--- EXERCISE MATERIALS Enclosed Below ---
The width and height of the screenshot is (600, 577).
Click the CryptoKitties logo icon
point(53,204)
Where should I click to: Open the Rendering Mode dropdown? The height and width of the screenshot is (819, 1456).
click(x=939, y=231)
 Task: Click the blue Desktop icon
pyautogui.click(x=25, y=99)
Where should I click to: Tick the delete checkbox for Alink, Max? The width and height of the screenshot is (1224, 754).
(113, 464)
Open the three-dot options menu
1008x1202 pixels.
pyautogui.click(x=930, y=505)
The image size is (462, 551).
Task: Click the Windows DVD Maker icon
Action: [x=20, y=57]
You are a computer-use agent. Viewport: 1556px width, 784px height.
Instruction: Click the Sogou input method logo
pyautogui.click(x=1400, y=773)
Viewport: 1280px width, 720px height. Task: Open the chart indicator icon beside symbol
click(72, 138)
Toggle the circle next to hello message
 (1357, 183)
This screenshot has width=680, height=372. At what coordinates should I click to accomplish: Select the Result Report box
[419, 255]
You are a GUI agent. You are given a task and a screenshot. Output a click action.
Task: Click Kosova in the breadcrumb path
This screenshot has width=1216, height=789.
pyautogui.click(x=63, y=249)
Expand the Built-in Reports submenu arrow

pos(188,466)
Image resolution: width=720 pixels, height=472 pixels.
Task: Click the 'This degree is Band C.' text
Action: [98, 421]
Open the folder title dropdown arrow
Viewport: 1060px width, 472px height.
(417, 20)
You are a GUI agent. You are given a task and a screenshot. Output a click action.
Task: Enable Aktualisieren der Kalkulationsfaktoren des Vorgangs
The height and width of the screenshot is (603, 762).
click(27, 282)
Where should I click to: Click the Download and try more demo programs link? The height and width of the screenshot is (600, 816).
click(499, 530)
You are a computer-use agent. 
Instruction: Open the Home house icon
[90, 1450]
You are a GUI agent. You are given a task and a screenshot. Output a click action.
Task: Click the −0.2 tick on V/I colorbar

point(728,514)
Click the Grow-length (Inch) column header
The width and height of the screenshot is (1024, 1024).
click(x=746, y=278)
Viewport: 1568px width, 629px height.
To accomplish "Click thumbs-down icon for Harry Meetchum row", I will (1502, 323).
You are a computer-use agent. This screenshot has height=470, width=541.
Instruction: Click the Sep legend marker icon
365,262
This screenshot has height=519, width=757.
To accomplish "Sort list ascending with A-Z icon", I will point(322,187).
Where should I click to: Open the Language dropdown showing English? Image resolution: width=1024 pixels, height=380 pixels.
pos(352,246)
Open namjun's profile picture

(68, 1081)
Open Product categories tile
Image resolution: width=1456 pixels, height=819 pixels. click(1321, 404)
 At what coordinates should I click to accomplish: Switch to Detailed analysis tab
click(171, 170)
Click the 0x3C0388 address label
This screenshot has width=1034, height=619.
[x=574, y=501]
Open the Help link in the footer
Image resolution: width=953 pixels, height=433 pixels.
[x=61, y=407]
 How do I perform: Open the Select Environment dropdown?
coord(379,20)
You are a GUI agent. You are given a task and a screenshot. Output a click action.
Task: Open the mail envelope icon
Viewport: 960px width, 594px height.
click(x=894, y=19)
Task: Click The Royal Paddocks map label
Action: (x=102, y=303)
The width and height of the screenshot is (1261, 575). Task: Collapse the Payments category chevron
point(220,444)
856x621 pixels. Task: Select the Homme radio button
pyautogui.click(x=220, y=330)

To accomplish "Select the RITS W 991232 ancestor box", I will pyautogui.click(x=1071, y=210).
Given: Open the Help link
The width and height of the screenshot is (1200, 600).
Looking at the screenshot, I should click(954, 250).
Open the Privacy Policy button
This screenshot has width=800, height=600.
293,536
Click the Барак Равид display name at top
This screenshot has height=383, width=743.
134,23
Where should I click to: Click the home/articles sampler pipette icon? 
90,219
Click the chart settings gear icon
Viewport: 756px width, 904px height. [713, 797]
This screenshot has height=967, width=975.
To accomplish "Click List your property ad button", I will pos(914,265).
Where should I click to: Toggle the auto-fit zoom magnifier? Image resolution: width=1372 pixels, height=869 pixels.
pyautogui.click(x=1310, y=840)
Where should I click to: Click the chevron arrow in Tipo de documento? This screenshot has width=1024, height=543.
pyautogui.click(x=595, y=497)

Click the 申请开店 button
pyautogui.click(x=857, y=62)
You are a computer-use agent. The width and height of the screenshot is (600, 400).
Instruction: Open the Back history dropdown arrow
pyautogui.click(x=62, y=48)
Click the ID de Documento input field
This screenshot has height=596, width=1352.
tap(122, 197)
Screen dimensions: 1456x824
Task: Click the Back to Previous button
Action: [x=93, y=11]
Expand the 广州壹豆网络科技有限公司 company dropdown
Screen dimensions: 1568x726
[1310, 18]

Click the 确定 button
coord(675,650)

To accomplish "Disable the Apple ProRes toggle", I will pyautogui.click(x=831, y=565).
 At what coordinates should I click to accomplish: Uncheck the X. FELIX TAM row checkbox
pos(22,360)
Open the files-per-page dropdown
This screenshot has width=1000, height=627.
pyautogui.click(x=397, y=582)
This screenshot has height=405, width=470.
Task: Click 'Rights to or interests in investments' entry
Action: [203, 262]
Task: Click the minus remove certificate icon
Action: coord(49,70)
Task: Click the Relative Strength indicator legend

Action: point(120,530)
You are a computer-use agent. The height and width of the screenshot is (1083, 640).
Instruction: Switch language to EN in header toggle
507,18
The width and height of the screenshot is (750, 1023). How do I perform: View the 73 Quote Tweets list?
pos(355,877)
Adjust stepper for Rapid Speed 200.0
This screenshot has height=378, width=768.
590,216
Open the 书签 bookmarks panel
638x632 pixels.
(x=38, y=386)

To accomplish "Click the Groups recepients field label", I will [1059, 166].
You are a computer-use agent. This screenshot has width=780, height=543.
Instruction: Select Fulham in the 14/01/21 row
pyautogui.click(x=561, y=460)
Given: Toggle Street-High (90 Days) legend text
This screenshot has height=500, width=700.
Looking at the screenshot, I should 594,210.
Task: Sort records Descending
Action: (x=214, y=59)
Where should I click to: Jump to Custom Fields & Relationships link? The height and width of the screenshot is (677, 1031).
--- End of Enclosed EXERCISE MATERIALS ---
_EXERCISE PROMPT_. Return solely the count of lines in the data above in which the word "will" occurs.

_OUTPUT FOR THIS EXERCISE_. 6